Fast forward past late nights at school for various shows and events; I found myself as a freshman in college. I was on the iCav Step Team from my freshman year into the fall semester of my sophomore year. I then transferred my extra time to the Philosophy Club, which I am now the president of, but I think what really helped me cope with my antisocial nature was my decision to get my first job at Cabrini.
Becoming a student fellow for the Cruisers LC was one of the best decisions I could’ve ever made. It gave me my first job experience ever (meaning resumes and interviews) and piqued my interest in other jobs on campus. Currently, I’m a fellow, a Navigate Leader, a tutor in the Writing Center, a classroom coach for a philosophy course with Dr. Cimakasky, and now a student blogger. Each of these jobs at Cabrini encourages me to step beyond my comfort zone and reach out to people I never would’ve known existed.

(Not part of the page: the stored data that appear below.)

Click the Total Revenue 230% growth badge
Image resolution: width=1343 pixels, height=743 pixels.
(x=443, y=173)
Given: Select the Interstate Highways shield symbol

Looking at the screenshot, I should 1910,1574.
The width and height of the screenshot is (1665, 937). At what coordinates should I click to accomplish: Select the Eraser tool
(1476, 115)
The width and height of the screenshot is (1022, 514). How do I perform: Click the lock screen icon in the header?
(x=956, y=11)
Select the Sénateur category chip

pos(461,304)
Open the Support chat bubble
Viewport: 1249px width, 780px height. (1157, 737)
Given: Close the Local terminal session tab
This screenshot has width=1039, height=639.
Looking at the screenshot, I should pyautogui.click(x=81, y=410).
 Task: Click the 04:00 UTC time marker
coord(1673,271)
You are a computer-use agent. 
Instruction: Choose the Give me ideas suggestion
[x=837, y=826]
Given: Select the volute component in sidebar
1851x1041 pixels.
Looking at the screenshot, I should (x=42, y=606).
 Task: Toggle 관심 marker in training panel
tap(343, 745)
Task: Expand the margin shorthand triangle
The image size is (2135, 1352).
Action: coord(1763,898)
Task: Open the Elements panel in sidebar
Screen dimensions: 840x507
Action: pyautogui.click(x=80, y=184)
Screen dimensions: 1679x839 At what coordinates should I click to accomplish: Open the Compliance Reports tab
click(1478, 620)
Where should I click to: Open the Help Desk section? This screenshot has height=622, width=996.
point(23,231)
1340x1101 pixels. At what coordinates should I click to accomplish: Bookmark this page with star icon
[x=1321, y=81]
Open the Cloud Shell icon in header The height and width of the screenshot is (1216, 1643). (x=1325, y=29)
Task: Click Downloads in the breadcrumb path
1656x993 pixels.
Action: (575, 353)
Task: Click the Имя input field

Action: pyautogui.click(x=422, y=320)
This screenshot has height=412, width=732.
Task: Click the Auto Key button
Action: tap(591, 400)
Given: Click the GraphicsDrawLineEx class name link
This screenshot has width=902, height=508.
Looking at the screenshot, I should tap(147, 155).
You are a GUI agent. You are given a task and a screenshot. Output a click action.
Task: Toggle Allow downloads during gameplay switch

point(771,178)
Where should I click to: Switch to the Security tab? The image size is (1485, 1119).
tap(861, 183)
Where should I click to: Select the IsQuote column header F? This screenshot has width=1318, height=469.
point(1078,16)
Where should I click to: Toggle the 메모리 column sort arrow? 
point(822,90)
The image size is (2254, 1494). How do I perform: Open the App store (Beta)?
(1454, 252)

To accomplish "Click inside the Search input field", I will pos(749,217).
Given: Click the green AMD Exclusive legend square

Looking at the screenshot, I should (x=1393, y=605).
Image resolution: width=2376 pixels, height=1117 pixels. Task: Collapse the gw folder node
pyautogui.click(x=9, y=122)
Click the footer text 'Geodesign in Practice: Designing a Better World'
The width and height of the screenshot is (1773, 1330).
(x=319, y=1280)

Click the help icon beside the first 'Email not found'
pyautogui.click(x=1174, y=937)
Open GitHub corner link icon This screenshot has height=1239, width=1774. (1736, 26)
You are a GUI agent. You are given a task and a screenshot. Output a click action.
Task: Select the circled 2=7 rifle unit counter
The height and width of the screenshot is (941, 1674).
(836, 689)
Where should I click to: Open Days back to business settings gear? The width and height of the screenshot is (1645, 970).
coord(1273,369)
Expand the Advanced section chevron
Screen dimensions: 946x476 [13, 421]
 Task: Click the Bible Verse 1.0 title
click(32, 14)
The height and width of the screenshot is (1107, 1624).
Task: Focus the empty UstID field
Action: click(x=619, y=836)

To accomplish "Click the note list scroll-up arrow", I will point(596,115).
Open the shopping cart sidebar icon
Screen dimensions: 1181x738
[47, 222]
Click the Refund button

My people skills have been challenged and honed. To think that my current schedule could have looked like my high school schedule from freshman year is unimaginable. I’m regularly engaging with people outside of my immediate family and friend circle every day in some capacity; I’m grateful for that. To add, this is especially valuable to me because I’m a commuter, and I’ve shown, like many of my other commuter friends who are active on campus, that you can still enjoy the full college experience even if you’re not a resident.
Yes, I’m terminally antisocial. I’m still a major homebody and identify as an ambivert who prefers to recharge alone. But, just because you’re naturally inclined to be something doesn’t mean you have to let it become a weakness. Don’t work for it or against it, work with it.